0

I have 2 data frames

> a1
v1  v2  v3
ABCA1   --> GIF
ACTA1   --| CSNK2A1
ACTN4   --| HDAC7
ACTN4   --> RARA

> a2
v1  v2  v3
ABCA1   --| GIF
ACTA1   --| CSNK2A1
ABCD2   --| HDAC7
ACTN4   --> XYZ1

I want output where a1$v1 == a2$v1 && a1$v3 == a2$v3 && a1$v2 != a2$v2. So, the outcome will be:

> a3
ABCA1   --> GIF

Because Row 1 fulfill all those conditions. In row 2 condition 3 is not fulfilled.
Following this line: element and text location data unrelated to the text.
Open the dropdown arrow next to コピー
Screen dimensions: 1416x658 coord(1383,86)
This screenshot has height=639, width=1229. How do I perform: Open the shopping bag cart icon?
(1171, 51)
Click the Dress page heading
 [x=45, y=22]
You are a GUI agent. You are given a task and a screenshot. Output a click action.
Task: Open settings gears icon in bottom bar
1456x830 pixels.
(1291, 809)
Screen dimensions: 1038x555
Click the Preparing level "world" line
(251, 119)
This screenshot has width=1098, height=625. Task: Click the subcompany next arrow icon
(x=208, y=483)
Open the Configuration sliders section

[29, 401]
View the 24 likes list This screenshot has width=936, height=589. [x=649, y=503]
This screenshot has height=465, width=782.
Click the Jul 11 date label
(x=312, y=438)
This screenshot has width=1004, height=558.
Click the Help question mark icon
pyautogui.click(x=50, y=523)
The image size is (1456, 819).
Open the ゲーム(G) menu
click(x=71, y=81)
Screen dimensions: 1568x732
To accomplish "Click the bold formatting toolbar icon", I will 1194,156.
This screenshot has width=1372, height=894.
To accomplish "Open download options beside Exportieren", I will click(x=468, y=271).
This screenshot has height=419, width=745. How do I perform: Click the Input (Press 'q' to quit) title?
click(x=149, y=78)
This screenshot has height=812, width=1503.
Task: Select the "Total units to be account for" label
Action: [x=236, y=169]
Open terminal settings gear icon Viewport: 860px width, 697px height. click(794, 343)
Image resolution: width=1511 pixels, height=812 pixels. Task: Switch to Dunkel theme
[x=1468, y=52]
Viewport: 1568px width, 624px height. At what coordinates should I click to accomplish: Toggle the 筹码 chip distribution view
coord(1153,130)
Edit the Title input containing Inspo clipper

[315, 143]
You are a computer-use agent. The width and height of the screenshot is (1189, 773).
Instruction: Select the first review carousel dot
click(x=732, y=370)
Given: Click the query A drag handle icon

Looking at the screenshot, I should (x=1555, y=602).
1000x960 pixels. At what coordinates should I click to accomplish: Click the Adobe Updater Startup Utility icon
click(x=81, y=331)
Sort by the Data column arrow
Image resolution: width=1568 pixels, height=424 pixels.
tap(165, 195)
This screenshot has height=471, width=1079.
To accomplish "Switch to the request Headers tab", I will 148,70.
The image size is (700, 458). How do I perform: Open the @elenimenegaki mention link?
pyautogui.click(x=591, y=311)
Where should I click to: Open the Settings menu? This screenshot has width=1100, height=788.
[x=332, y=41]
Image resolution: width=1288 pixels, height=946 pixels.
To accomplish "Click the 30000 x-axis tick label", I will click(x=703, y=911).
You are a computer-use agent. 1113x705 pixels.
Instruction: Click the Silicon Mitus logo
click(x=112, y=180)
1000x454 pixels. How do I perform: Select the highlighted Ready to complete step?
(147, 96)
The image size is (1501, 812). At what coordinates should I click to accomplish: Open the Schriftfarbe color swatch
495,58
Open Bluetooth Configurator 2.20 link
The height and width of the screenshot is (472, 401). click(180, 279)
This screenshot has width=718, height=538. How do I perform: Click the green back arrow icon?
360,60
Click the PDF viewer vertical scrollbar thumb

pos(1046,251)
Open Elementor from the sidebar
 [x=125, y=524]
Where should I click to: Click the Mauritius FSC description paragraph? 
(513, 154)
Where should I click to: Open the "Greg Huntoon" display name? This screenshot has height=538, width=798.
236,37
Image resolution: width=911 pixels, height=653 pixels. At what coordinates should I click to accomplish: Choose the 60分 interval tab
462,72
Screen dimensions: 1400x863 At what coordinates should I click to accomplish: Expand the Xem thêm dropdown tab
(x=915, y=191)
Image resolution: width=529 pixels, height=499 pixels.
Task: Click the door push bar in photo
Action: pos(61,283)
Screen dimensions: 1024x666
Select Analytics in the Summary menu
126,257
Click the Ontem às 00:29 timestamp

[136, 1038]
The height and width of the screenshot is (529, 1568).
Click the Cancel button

In row 3 condition 1 is not fulfilled and in row 4 condition 2 is not fulfilled.

user3253470
  • 191
  • 1
  • 4
  • 11

1 Answers1

0

If we are comparing the 'v1' column in 'a1' and 'a2' datasets, and use & instead of &&, we get the expected output

a1[(a1$v1==a2$v1) & (a1$v3==a2$v3) & (a1$v2 != a2$v2), , drop=FALSE]
#    v1  v2  v3
#1 ABCA1 --> GIF

According to the description from ?"&&"

‘&’ and ‘&&’ indicate logical AND and ‘|’ and ‘||’ indicate logical OR. The shorter form performs elementwise comparisons in much the same way as arithmetic operators. The longer form evaluates left to right examining only the first element of each vector.

Update

If we need to compare one row in 'a1' against all the rows, we can paste the rows in each datasets using do.call(paste,.., and loop through lapply on the paste elements of 'a1' and compare against the pasted 'a2' or this can be done using outer.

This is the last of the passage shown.